▶ _Goal_: Reproduce each of the records below, line for line and character for character, with no changes.

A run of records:

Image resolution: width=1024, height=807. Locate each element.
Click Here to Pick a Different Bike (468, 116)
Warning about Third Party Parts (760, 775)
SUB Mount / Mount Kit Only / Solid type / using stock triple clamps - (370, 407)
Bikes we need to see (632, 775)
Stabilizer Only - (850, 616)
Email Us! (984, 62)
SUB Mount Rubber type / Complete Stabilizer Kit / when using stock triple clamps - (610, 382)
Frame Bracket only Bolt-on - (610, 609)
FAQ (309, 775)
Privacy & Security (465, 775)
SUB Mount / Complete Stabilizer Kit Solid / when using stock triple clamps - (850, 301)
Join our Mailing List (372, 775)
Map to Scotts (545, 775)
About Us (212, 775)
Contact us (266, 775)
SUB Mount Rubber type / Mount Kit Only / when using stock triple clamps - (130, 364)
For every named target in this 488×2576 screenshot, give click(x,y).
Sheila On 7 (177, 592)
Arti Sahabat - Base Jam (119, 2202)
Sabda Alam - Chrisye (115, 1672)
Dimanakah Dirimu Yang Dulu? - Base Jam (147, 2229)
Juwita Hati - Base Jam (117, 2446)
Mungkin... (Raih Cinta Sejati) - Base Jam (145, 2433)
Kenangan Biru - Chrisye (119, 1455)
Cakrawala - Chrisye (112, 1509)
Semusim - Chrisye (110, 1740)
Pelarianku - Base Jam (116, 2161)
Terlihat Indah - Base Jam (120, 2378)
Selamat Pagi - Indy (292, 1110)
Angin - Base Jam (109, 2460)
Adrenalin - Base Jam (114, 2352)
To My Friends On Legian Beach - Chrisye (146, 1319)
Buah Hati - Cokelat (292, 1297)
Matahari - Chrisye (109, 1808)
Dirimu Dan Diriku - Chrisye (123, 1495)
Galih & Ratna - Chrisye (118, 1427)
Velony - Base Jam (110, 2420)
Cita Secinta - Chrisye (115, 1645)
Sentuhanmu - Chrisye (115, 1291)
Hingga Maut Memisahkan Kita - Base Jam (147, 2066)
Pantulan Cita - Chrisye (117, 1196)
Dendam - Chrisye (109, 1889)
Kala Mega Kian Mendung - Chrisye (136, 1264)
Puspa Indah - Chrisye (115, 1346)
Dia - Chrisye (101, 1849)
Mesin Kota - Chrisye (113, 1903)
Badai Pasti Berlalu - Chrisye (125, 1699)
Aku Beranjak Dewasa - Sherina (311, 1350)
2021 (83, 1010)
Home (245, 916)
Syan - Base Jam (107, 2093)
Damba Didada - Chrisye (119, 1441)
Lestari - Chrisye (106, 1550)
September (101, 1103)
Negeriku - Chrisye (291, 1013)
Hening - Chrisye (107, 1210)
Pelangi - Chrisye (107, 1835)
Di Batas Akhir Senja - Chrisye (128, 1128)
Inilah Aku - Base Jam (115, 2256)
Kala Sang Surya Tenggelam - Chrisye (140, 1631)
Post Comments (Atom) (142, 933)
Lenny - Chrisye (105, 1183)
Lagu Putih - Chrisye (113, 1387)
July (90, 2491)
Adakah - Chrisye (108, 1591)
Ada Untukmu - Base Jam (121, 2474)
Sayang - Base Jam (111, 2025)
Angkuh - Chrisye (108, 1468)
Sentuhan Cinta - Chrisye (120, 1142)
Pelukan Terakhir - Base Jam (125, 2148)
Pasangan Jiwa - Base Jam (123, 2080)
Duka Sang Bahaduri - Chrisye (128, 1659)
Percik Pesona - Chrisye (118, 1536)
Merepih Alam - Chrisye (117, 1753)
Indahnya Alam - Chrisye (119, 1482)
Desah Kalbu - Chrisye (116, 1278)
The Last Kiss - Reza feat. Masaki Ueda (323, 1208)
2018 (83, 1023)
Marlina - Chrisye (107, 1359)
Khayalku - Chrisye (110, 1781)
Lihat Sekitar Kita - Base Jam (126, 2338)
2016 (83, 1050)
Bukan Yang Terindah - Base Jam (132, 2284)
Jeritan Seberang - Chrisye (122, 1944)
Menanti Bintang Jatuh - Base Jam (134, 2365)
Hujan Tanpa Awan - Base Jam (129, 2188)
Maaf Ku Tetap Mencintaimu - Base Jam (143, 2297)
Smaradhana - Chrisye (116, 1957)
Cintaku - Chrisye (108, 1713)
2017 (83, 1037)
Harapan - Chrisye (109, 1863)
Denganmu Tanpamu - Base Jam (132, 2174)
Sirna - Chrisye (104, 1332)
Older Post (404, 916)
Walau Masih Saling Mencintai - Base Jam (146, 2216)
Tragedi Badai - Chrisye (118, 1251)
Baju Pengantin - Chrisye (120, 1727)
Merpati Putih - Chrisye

▶ _Task solution_:
Image resolution: width=1024, height=807. Locate each element.
Click Here to Pick a Different Bike (468, 116)
Warning about Third Party Parts (760, 775)
SUB Mount / Mount Kit Only / Solid type / using stock triple clamps - (370, 407)
Bikes we need to see (632, 775)
Stabilizer Only - (850, 616)
Email Us! (984, 62)
SUB Mount Rubber type / Complete Stabilizer Kit / when using stock triple clamps - (610, 382)
Frame Bracket only Bolt-on - (610, 609)
FAQ (309, 775)
Privacy & Security (465, 775)
SUB Mount / Complete Stabilizer Kit Solid / when using stock triple clamps - (850, 301)
Join our Mailing List (372, 775)
Map to Scotts (545, 775)
About Us (212, 775)
Contact us (266, 775)
SUB Mount Rubber type / Mount Kit Only / when using stock triple clamps - (130, 364)
For every named target in this 488×2576 screenshot, give click(x,y).
Sheila On 7 (177, 592)
Arti Sahabat - Base Jam (119, 2202)
Sabda Alam - Chrisye (115, 1672)
Dimanakah Dirimu Yang Dulu? - Base Jam (147, 2229)
Juwita Hati - Base Jam (117, 2446)
Mungkin... (Raih Cinta Sejati) - Base Jam (145, 2433)
Kenangan Biru - Chrisye (119, 1455)
Cakrawala - Chrisye (112, 1509)
Semusim - Chrisye (110, 1740)
Pelarianku - Base Jam (116, 2161)
Terlihat Indah - Base Jam (120, 2378)
Selamat Pagi - Indy (292, 1110)
Angin - Base Jam (109, 2460)
Adrenalin - Base Jam (114, 2352)
To My Friends On Legian Beach - Chrisye (146, 1319)
Buah Hati - Cokelat (292, 1297)
Matahari - Chrisye (109, 1808)
Dirimu Dan Diriku - Chrisye (123, 1495)
Galih & Ratna - Chrisye (118, 1427)
Velony - Base Jam (110, 2420)
Cita Secinta - Chrisye (115, 1645)
Sentuhanmu - Chrisye (115, 1291)
Hingga Maut Memisahkan Kita - Base Jam (147, 2066)
Pantulan Cita - Chrisye (117, 1196)
Dendam - Chrisye (109, 1889)
Kala Mega Kian Mendung - Chrisye (136, 1264)
Puspa Indah - Chrisye (115, 1346)
Dia - Chrisye (101, 1849)
Mesin Kota - Chrisye (113, 1903)
Badai Pasti Berlalu - Chrisye (125, 1699)
Aku Beranjak Dewasa - Sherina (311, 1350)
2021 (83, 1010)
Home (245, 916)
Syan - Base Jam (107, 2093)
Damba Didada - Chrisye (119, 1441)
Lestari - Chrisye (106, 1550)
September (101, 1103)
Negeriku - Chrisye (291, 1013)
Hening - Chrisye (107, 1210)
Pelangi - Chrisye (107, 1835)
Di Batas Akhir Senja - Chrisye (128, 1128)
Inilah Aku - Base Jam (115, 2256)
Kala Sang Surya Tenggelam - Chrisye (140, 1631)
Post Comments (Atom) (142, 933)
Lenny - Chrisye (105, 1183)
Lagu Putih - Chrisye (113, 1387)
July (90, 2491)
Adakah - Chrisye (108, 1591)
Ada Untukmu - Base Jam (121, 2474)
Sayang - Base Jam (111, 2025)
Angkuh - Chrisye (108, 1468)
Sentuhan Cinta - Chrisye (120, 1142)
Pelukan Terakhir - Base Jam (125, 2148)
Pasangan Jiwa - Base Jam (123, 2080)
Duka Sang Bahaduri - Chrisye (128, 1659)
Percik Pesona - Chrisye (118, 1536)
Merepih Alam - Chrisye (117, 1753)
Indahnya Alam - Chrisye (119, 1482)
Desah Kalbu - Chrisye (116, 1278)
The Last Kiss - Reza feat. Masaki Ueda (323, 1208)
2018 (83, 1023)
Marlina - Chrisye (107, 1359)
Khayalku - Chrisye (110, 1781)
Lihat Sekitar Kita - Base Jam (126, 2338)
2016 (83, 1050)
Bukan Yang Terindah - Base Jam (132, 2284)
Jeritan Seberang - Chrisye (122, 1944)
Menanti Bintang Jatuh - Base Jam (134, 2365)
Hujan Tanpa Awan - Base Jam (129, 2188)
Maaf Ku Tetap Mencintaimu - Base Jam (143, 2297)
Smaradhana - Chrisye (116, 1957)
Cintaku - Chrisye (108, 1713)
2017 (83, 1037)
Harapan - Chrisye (109, 1863)
Denganmu Tanpamu - Base Jam (132, 2174)
Sirna - Chrisye (104, 1332)
Older Post (404, 916)
Walau Masih Saling Mencintai - Base Jam (146, 2216)
Tragedi Badai - Chrisye (118, 1251)
Baju Pengantin - Chrisye (120, 1727)
Merpati Putih - Chrisye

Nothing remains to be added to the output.